▶ [Dataset records]
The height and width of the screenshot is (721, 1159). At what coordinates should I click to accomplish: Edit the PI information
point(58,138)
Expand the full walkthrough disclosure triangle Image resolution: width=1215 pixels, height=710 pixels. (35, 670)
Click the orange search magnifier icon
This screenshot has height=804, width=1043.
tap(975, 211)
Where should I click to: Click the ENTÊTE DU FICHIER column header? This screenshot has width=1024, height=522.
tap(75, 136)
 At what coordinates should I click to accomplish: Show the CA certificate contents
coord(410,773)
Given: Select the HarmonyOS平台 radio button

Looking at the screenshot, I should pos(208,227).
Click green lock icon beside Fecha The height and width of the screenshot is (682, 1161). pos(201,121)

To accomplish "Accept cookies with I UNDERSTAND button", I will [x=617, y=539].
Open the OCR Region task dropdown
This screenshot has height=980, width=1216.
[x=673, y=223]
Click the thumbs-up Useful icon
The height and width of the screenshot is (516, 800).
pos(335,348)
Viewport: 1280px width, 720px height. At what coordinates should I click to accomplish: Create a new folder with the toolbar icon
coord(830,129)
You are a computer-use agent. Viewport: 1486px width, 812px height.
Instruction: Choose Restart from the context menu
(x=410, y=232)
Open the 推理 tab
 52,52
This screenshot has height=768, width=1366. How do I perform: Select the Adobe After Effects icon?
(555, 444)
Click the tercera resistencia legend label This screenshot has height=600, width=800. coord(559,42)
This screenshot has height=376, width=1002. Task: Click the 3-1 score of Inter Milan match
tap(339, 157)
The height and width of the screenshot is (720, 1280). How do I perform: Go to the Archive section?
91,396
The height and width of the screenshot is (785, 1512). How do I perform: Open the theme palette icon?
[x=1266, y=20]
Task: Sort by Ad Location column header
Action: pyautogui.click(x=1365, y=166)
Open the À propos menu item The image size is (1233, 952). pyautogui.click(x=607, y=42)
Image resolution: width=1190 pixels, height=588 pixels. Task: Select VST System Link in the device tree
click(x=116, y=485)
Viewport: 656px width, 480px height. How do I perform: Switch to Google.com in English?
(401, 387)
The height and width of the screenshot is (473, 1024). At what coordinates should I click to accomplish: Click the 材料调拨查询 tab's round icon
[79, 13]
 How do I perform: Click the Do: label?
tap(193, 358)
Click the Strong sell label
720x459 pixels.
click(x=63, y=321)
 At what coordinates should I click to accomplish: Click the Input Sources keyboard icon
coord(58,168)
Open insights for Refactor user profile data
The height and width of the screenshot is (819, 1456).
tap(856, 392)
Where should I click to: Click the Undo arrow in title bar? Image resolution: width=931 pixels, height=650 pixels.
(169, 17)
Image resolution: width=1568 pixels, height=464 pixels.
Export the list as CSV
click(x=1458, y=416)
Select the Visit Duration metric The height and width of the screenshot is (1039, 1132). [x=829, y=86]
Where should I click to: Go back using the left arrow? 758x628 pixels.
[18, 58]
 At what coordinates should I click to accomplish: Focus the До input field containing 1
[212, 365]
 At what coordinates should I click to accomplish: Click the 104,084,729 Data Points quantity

▶ [Task requirements] Can you reproduce all the material exactly?

▶ [Output]
The height and width of the screenshot is (721, 1159). At what coordinates should I click to accomplish: Edit the PI information
point(58,138)
Expand the full walkthrough disclosure triangle Image resolution: width=1215 pixels, height=710 pixels. (35, 670)
Click the orange search magnifier icon
This screenshot has height=804, width=1043.
tap(975, 211)
Where should I click to: Click the ENTÊTE DU FICHIER column header? This screenshot has width=1024, height=522.
tap(75, 136)
 At what coordinates should I click to accomplish: Show the CA certificate contents
coord(410,773)
Given: Select the HarmonyOS平台 radio button

Looking at the screenshot, I should pos(208,227).
Click green lock icon beside Fecha The height and width of the screenshot is (682, 1161). pos(201,121)

To accomplish "Accept cookies with I UNDERSTAND button", I will [x=617, y=539].
Open the OCR Region task dropdown
This screenshot has height=980, width=1216.
[x=673, y=223]
Click the thumbs-up Useful icon
The height and width of the screenshot is (516, 800).
pos(335,348)
Viewport: 1280px width, 720px height. At what coordinates should I click to accomplish: Create a new folder with the toolbar icon
coord(830,129)
You are a computer-use agent. Viewport: 1486px width, 812px height.
Instruction: Choose Restart from the context menu
(x=410, y=232)
Open the 推理 tab
 52,52
This screenshot has height=768, width=1366. How do I perform: Select the Adobe After Effects icon?
(555, 444)
Click the tercera resistencia legend label This screenshot has height=600, width=800. coord(559,42)
This screenshot has height=376, width=1002. Task: Click the 3-1 score of Inter Milan match
tap(339, 157)
The height and width of the screenshot is (720, 1280). How do I perform: Go to the Archive section?
91,396
The height and width of the screenshot is (785, 1512). How do I perform: Open the theme palette icon?
[x=1266, y=20]
Task: Sort by Ad Location column header
Action: pyautogui.click(x=1365, y=166)
Open the À propos menu item The image size is (1233, 952). pyautogui.click(x=607, y=42)
Image resolution: width=1190 pixels, height=588 pixels. Task: Select VST System Link in the device tree
click(x=116, y=485)
Viewport: 656px width, 480px height. How do I perform: Switch to Google.com in English?
(401, 387)
The height and width of the screenshot is (473, 1024). At what coordinates should I click to accomplish: Click the 材料调拨查询 tab's round icon
[79, 13]
 How do I perform: Click the Do: label?
tap(193, 358)
Click the Strong sell label
720x459 pixels.
click(x=63, y=321)
 At what coordinates should I click to accomplish: Click the Input Sources keyboard icon
coord(58,168)
Open insights for Refactor user profile data
The height and width of the screenshot is (819, 1456).
tap(856, 392)
Where should I click to: Click the Undo arrow in title bar? Image resolution: width=931 pixels, height=650 pixels.
(169, 17)
Image resolution: width=1568 pixels, height=464 pixels.
Export the list as CSV
click(x=1458, y=416)
Select the Visit Duration metric The height and width of the screenshot is (1039, 1132). [x=829, y=86]
Where should I click to: Go back using the left arrow? 758x628 pixels.
[18, 58]
 At what coordinates should I click to accomplish: Focus the До input field containing 1
[212, 365]
 At what coordinates should I click to accomplish: Click the 104,084,729 Data Points quantity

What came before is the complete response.